1. Pursuant to the directions given by this court under Section 256(2) of the Income-tax Act, 1961 (in short "the Act"), the following question has been referred by the Income-tax Appellate Tribunal, Delhi Bench-C (in short "the Tribunal"), for opinion :
"Whether, on the facts and in the circumstances of the case, the Tribunal was right in deleting the inclusion of Rs. 32,500 from the assessee's income ?"
2. The fact situation as set out in the statement of the case is as follows :
The assessee, Smt. V, Chandra, was assessed as an individual for the assessment year 1970-71. Her husband, Shri C. N. Chandra, had purchased ten national savings certificates of Rs. 5,000 each in the names of the asses-see and her son, Shri Ramesh Chandra. In April, 1960, the assessee's husband gifted the certificates to the assessee. He died on July 13, 1968. These certificates were encashed in 1970. It was contended before the Income-tax Officer on behalf of the assessee that the maximum permissible limit for holding' such certificates was Rs. 70,000 by two adults jointly, and since in the present case the two sets of certificates worth Rs. 50,000 each were held by two different adults, the interest due thereon was exempt. The Income-tax Officer rejected these contentions. He held that the moment a letter was written by the assessee's husband to the Gift-tax Officer informing him about the gift' it become a valid gift and the certificates became the exclusive property of the assessee. He observed that where the certificates were held by only one adult, the maximum limit up to which these could be exempt under Section 10(15)(ii) of the Act was Rs. 35,000. In that view of the matter, he taxed the interest on the balance which came to Rs. 42,250. In appeal, the Appellate Assistant Commissioner of Income-tax (in short the "AAC") held that ten national savings certificates, which were in the joint names of the assessee and her son, Shri Ramesh Chandra, were exempt from tax. As regards the remaining ten certificates which stood in the name of the assessee's husband, Shri C. N. Chandra, and his son, Shri Satish Chandra, it was held that, by virtue of the gift by her husband to the assessee, they went beyond the maximum permissible limit. In that view of the matter, the Appellate Assistant Commissioner restricted the inclusion of interest to Rs. 32,500 in the assessee's income. The assessee challenged the order before the Tribunal. It was contended that Section 3 of the Government Savings Certificates Act, 1959 (46 of 1959) (in short the "Savings Act"), prescribed restrictions on transfer of savings certificates. Reference was also made to Rule 16 of the Post Office Savings Certificates Rules, 1960 (in short "the Rules"). The assessee's stand before the authorities was reiterated, while the Revenue supported the order of the Appellate Assistant Commissioner.

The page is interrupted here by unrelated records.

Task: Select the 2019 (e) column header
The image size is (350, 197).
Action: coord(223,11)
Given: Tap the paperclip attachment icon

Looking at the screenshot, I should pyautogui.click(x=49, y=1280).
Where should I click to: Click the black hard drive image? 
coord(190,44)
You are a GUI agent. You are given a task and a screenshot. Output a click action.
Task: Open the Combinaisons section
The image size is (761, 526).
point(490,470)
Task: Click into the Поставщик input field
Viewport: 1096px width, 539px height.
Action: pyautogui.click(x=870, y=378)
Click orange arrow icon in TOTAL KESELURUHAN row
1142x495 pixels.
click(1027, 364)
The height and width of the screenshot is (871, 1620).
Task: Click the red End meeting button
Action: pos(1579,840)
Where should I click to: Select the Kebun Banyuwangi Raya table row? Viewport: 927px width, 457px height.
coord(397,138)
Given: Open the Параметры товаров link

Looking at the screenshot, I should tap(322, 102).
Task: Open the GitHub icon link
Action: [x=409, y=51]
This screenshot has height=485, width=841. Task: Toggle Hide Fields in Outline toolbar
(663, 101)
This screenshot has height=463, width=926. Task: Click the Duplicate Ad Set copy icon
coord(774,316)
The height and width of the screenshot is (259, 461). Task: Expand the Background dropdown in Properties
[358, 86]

Noticing the restrictions imposed by the provisions of Section 3 of the Savings Act, the Tribunal was of the view that there was no valid gift and, therefore, inclusion of Rs. 32,500 was not sustainable.
3. An application was filed seeking reference of the question which has been quoted above. The prayer being turned down this court was moved under Section 256(2) of the Income-tax Act, 1961. The direction was given for reference of the question quoted above. In support of the application, learned counsel for the Revenue submitted that the Tribunal has not considered the true nature of the transaction. Once the assessee's husband intimated the Gift-tax Officer about the gift and obtained a benefit on that ground, it was not open to the assessee to take shelter under Section 3 of the Savings Act. There is no appearance on behalf of the assessee in spite of notice.
4. The only question which according to us needs adjudication is whether Section 3 of the Savings Act made the gift invalid and whether in view of the restriction, the benefit claimed by the assessee was available to be granted.
5. Section 3 of the Savings Act reads as follows :
"Notwithstanding anything contained in any law for the time being in force, no transfer of a savings certificate, whether made before or after the commencement of this Act, shall be valid unless it has been made with the previous consent in writing of the prescribed authority."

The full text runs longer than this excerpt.